Steele Dossier Played ‘Essential’ Role in FBI Obtaining Spy Warrant on Trump Campaign Aide

By Jasper Fakkert
Jasper Fakkert
Jasper Fakkert
Editor-in-Chief, U.S. Editions
Jasper Fakkert is the Editor-in-chief of the U.S. editions of The Epoch Times. He holds a Bachelor's degree in Communication Science and a Master's degree in Journalism. Twitter: @JasperFakkert
December 9, 2019Updated: December 9, 2019

Inspector General (IG) Michael Horowitz confirmed in a nearly 500-page report that the FBI relied on information paid for by Hillary Clinton’s 2016 presidential campaign and the Democratic National Committee (DNC) to obtain a FISA warrant on Trump campaign aide Carter Page.

According to the IG report, which relied on interviews with over 100 witnesses, the FBI’s investigative team had unsuccessfully sought a FISA warrant on Page in August 2016 as part of its “Crossfire Hurricane” investigation into the Trump campaign because “more information was needed to support a probable cause finding that Page was an agent of a foreign power.”

However, on Sept. 19, 2016, the same day that the FBI team received its first memos from former British intelligence officer Christopher Steele, “the team contacted FBI OGC [Office of the General Counsel] again about seeking a FISA order for Page and specifically focused on Steele’s reporting in drafting the FISA request.”

Steele is the former British intelligence professional who founded a commercial investigative firm, Orbis Business Intelligence, and was hired by Fusion GPS to conduct opposition research into members of the Trump campaign. Fusion GPS, in turn, was retained by law firm Perkins Coie on behalf of the Clinton campaign and the DNC.

The Inspector General said Steele’s research played “a central and essential role” in the FBI and Justice Department’s efforts to obtain the spy warrant on Page.

The FBI, however, did not independently verify the allegations in the Steele dossier. An earlier analysis by The Epoch Times showed that special counsel Robert Mueller in his nearly two-year-long investigation did not confirm, nor provide any evidence for any of 103 specific claims in Steele’s memos, collectively known as the “Steele dossier.”

“We found that the FBI did not have information corroborating the specific allegations against Carter Page in Steele’s reporting when it relied upon his reports in the first FISA application or subsequent renewal applications,” the IG report stated.

According to the Inspector General, Steele himself was not even the original source of the information.

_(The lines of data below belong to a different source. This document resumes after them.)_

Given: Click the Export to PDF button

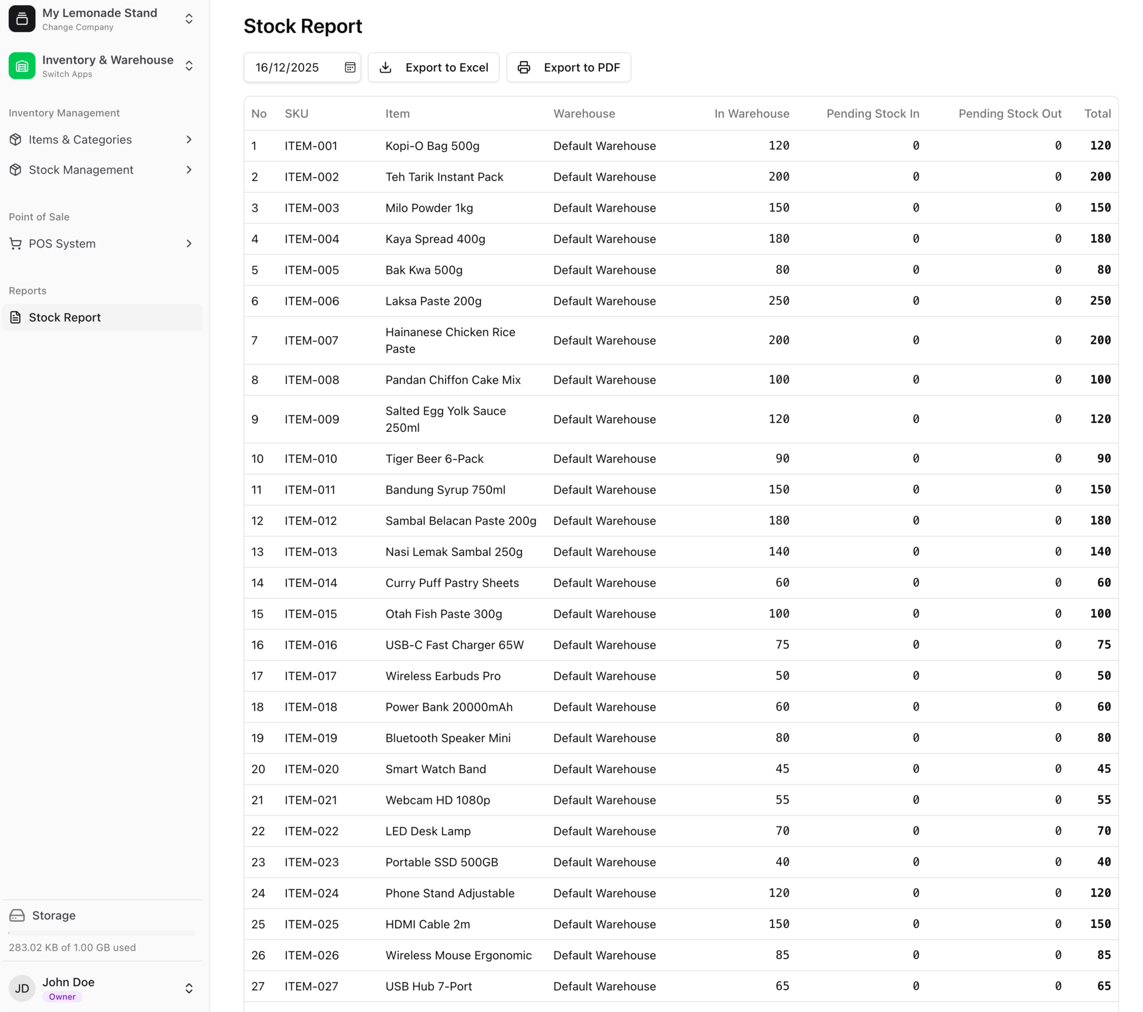Looking at the screenshot, I should point(569,67).
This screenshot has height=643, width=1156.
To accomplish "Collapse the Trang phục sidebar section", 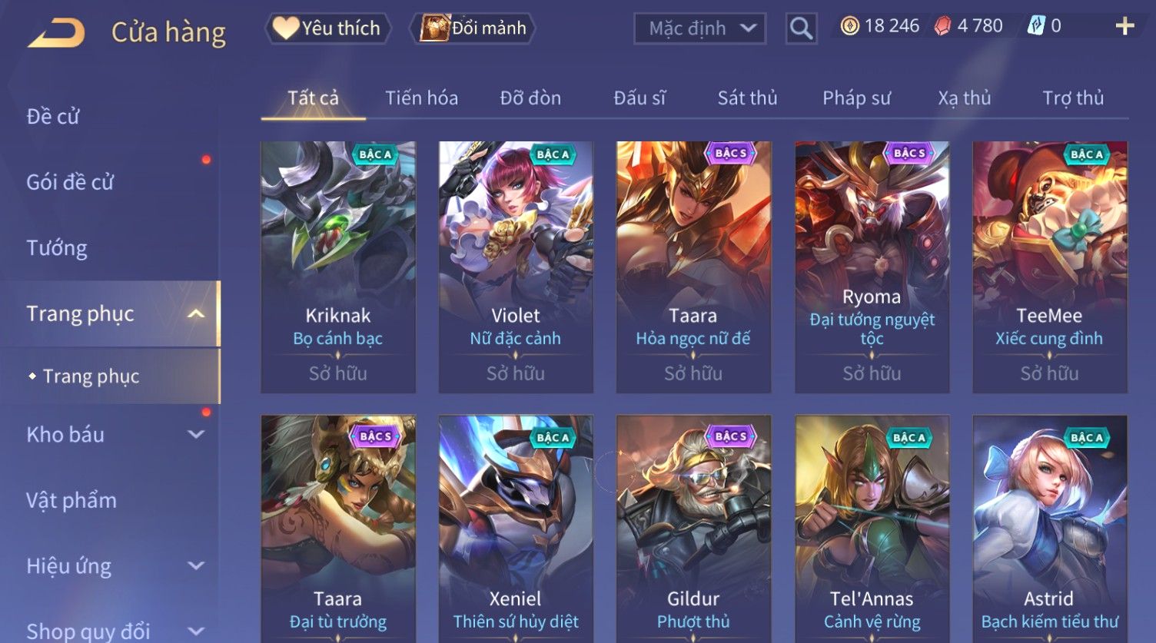I will (x=196, y=313).
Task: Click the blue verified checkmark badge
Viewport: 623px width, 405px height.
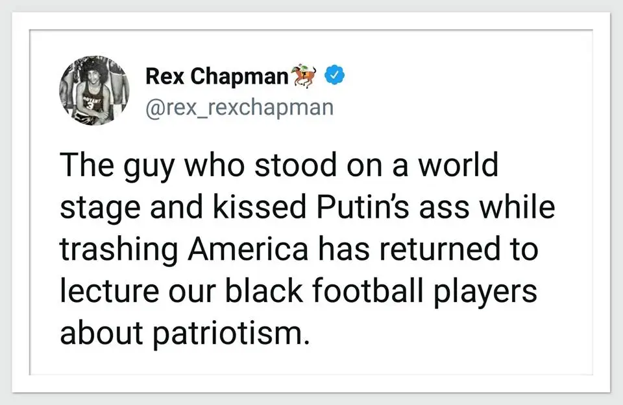Action: point(334,76)
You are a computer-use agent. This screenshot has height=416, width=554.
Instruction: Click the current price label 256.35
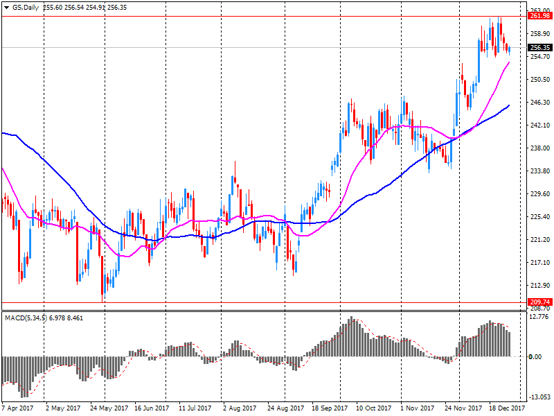coord(538,48)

“Steele himself was not the originating source of any of the factual information in his reporting. Steele instead relied on a Primary Sub-source for information, who used his/her network of sub-sources to gather information that was then passed to Steele,” the report said.

Steele’s political bias against then-presidential candidate Donald Trump had also been known to Steele’s handling agent as well as the supervisory intelligence analyst who supervised the investigative team’s analytical efforts.

Yet despite the fact that Steele’s information was uncorroborated, was paid for by a political campaign, and could not be verified, the FBI used his claims in the FISA application. In its report, the Inspector General said that “FBI policy mandates that the case agent ensure that all factual statements in a FISA application are ‘scrupulously accurate.'”

The Carter Page FISA application consisted of five main allegations. One of them accused Page of “coordination with the Russian government on 2016 U.S. presidential election activities.”

The FBI relied “entirely” on unsubstantiated information in the Steele dossier to substantiate that allegation.

“We found that the FBI did not have information corroborating the specific allegations against Carter Page in Steele’s reporting when it relied upon his reports in the first FISA application or subsequent renewal applications,” the IG report states.

According to the Inspector General, it was especially important, absent independent confirmation of Steele’s claims, for “the FISA applications to articulate the FBI’s knowledge of Steele’s background and its assessment of his reliability.”

Instead, the FBI informed the Foreign Intelligence Surveillance Court, which ruled four times in favor of a FISA warrant on Page, that Steele was “a reliable source.”

Other than one footnote included in the FISA application, after “persistent inquiries” by Stuart Evans, the National Security Division’s Deputy Assistant Attorney General, no mention was made of Steele’s work for a political campaign.

The Inspector General also says it “identified multiple instances in which factual assertions relied upon in the first FISA application were inaccurate, incomplete, or unsupported by appropriate documentation, based upon information the FBI had in its possession at the time the application was filed.”

These examples include the fact that the FBI omitted information detailing the fact that Page had been an “operational contact,” for a U.S. government agency, and that he had provided information on his prior contact with Russian intelligence officers.

Another example states that the FBI “overstated the significance of Steele’s past reporting.”

Some information contained in the Steele dossier was also included in the Obama administration’s intelligence community assessment (ICA) on the actions by Russia to interfere in the 2016 election. According to the IG report, the ICA “was a topic of significant discussion between the FBI and the other agencies participating in it.”